*WORK TASK*
Below are records; copy every line among them that contains the word "pencil".

*INPUT FOR THIS TASK*

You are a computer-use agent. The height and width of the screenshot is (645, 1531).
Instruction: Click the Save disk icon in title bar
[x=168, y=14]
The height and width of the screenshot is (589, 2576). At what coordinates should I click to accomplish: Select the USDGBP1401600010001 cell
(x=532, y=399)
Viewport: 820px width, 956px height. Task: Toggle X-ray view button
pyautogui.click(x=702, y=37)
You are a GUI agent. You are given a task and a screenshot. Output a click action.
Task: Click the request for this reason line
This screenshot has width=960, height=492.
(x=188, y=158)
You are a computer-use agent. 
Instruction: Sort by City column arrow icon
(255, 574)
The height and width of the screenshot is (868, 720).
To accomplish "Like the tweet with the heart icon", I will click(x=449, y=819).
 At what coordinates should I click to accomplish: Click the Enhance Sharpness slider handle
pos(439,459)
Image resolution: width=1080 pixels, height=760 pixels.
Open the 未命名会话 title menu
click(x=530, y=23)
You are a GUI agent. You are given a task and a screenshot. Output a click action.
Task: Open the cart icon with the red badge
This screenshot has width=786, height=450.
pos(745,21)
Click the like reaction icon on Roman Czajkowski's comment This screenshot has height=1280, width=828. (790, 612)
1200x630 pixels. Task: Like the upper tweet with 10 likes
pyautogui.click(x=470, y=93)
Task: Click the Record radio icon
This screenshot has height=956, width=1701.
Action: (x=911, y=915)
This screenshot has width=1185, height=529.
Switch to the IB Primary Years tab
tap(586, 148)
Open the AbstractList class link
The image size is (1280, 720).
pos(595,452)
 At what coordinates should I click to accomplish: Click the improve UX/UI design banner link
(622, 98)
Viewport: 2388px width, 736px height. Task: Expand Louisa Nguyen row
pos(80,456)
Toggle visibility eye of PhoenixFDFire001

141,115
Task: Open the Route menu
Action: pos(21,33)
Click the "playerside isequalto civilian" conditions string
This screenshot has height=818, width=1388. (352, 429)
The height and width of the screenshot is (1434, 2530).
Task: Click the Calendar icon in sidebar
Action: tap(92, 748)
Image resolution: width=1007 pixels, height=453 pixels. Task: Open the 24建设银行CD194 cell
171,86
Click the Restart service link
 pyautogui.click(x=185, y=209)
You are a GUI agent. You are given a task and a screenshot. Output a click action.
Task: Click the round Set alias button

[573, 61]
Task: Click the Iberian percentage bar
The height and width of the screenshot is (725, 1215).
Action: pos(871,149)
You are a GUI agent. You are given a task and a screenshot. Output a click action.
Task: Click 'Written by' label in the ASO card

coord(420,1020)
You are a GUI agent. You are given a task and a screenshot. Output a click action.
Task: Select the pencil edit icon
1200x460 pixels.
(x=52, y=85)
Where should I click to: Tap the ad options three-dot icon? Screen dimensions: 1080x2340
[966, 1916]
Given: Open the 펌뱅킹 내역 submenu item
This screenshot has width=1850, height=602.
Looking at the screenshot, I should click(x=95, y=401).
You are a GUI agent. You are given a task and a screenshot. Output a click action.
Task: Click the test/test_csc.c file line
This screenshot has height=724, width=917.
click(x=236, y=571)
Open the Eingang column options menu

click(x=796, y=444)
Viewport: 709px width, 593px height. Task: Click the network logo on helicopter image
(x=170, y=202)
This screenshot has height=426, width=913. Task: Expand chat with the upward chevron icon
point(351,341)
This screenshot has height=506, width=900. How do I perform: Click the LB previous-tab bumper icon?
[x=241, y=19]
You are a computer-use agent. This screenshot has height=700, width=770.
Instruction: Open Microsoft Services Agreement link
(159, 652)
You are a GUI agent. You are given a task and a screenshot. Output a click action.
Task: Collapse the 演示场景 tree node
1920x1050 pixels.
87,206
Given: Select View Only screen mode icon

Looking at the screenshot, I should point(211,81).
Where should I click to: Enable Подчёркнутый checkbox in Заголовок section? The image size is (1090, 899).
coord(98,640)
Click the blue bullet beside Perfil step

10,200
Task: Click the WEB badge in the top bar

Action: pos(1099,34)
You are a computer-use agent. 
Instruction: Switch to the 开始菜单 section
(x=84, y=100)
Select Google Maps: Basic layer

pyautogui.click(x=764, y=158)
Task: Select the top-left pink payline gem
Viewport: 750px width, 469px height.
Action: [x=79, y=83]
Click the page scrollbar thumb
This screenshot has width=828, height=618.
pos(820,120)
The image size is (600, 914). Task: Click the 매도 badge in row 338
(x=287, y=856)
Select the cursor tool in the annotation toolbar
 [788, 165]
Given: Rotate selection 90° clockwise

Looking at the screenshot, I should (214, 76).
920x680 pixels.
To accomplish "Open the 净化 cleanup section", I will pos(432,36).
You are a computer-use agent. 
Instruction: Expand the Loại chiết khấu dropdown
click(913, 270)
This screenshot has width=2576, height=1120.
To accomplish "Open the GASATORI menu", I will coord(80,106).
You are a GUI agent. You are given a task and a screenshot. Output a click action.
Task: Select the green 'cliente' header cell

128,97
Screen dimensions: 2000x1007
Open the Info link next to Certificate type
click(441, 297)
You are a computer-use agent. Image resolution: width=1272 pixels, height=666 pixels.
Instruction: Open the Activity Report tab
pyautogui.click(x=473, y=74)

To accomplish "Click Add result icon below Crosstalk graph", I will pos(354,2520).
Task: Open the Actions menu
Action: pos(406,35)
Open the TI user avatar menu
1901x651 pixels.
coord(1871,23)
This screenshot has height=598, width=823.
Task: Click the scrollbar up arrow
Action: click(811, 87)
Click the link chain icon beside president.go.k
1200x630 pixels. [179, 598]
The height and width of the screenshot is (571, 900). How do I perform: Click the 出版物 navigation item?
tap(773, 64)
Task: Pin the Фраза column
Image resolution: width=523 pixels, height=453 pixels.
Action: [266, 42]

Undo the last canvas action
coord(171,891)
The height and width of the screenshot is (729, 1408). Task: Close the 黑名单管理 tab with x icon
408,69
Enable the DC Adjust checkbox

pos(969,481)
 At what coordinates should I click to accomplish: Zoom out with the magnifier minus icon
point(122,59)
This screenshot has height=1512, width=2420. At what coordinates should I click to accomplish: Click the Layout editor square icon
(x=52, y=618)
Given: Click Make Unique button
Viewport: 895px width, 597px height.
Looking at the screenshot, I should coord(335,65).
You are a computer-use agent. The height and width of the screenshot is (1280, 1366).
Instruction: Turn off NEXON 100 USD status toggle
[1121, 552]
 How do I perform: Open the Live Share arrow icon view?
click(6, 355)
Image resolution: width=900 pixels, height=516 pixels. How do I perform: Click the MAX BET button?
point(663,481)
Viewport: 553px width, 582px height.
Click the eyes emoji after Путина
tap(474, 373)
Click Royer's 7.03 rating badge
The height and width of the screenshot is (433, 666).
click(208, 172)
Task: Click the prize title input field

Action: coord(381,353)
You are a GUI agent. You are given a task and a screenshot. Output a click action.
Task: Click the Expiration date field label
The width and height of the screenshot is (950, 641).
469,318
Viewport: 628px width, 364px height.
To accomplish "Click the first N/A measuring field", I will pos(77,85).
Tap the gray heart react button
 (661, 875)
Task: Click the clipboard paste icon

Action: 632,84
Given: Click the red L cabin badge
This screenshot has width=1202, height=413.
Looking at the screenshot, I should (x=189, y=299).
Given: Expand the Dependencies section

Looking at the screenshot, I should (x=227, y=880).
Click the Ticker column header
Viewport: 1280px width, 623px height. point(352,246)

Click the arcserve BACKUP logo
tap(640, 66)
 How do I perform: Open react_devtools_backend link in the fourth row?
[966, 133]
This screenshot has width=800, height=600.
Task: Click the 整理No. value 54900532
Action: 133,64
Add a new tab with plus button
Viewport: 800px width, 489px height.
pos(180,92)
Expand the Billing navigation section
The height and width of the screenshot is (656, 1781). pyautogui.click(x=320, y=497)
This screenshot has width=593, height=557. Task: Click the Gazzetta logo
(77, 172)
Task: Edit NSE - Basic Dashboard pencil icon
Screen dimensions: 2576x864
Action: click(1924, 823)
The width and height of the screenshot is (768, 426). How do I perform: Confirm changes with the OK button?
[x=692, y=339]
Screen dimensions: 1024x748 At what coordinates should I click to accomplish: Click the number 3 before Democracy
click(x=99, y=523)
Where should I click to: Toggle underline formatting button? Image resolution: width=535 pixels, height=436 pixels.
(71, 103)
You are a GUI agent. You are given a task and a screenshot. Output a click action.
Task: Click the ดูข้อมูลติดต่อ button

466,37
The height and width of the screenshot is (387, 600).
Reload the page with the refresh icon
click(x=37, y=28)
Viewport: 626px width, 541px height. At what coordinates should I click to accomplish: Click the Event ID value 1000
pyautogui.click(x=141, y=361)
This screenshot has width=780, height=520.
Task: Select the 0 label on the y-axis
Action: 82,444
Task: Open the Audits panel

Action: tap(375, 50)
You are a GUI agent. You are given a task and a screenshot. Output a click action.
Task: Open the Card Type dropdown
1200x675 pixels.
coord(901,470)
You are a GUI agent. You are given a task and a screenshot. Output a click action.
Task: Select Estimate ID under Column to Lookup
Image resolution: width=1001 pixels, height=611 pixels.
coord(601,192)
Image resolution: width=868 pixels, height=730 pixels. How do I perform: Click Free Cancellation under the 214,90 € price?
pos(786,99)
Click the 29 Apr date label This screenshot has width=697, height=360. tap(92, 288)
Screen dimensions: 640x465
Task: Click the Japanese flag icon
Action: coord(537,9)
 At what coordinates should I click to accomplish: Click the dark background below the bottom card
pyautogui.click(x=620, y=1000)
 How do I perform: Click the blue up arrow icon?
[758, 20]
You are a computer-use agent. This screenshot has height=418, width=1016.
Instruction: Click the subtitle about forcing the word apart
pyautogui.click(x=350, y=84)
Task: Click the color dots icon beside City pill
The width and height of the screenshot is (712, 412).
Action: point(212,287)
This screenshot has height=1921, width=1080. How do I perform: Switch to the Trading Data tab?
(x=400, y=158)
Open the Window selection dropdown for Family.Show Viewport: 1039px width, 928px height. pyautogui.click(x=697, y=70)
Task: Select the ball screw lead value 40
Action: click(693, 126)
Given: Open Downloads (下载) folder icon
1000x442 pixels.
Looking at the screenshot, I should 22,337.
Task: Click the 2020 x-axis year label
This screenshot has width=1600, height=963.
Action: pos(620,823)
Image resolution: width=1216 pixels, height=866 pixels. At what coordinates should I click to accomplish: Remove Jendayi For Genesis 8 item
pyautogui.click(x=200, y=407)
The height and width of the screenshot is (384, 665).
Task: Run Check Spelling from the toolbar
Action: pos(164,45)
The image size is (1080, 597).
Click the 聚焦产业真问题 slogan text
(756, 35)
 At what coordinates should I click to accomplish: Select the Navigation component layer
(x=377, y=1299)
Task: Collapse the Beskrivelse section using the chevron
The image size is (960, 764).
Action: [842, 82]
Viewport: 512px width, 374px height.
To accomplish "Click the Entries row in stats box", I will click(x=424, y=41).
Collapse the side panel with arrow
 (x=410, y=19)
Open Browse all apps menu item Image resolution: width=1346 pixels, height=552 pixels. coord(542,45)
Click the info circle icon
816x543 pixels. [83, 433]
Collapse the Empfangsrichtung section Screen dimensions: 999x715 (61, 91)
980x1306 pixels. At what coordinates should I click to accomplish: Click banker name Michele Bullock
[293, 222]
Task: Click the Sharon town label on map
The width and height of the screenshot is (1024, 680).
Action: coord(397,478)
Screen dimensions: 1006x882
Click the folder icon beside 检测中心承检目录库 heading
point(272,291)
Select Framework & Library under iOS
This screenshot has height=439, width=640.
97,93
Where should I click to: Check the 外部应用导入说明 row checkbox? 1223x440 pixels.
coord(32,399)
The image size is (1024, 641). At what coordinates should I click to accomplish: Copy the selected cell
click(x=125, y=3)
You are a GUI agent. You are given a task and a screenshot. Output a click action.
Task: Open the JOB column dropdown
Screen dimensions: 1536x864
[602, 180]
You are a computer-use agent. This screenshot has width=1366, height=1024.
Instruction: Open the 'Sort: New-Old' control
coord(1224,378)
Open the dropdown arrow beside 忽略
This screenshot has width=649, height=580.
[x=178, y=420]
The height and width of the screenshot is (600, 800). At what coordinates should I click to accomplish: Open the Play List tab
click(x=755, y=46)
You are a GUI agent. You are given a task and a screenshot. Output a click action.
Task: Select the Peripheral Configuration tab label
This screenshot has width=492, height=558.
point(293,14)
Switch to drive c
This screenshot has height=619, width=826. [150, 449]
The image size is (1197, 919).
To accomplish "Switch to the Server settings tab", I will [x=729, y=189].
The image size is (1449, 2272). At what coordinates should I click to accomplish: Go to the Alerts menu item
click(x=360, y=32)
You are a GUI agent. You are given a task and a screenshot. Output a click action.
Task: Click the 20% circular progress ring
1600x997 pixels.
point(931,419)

*RESPONSE*
Task: Select the pencil edit icon
Task: Edit NSE - Basic Dashboard pencil icon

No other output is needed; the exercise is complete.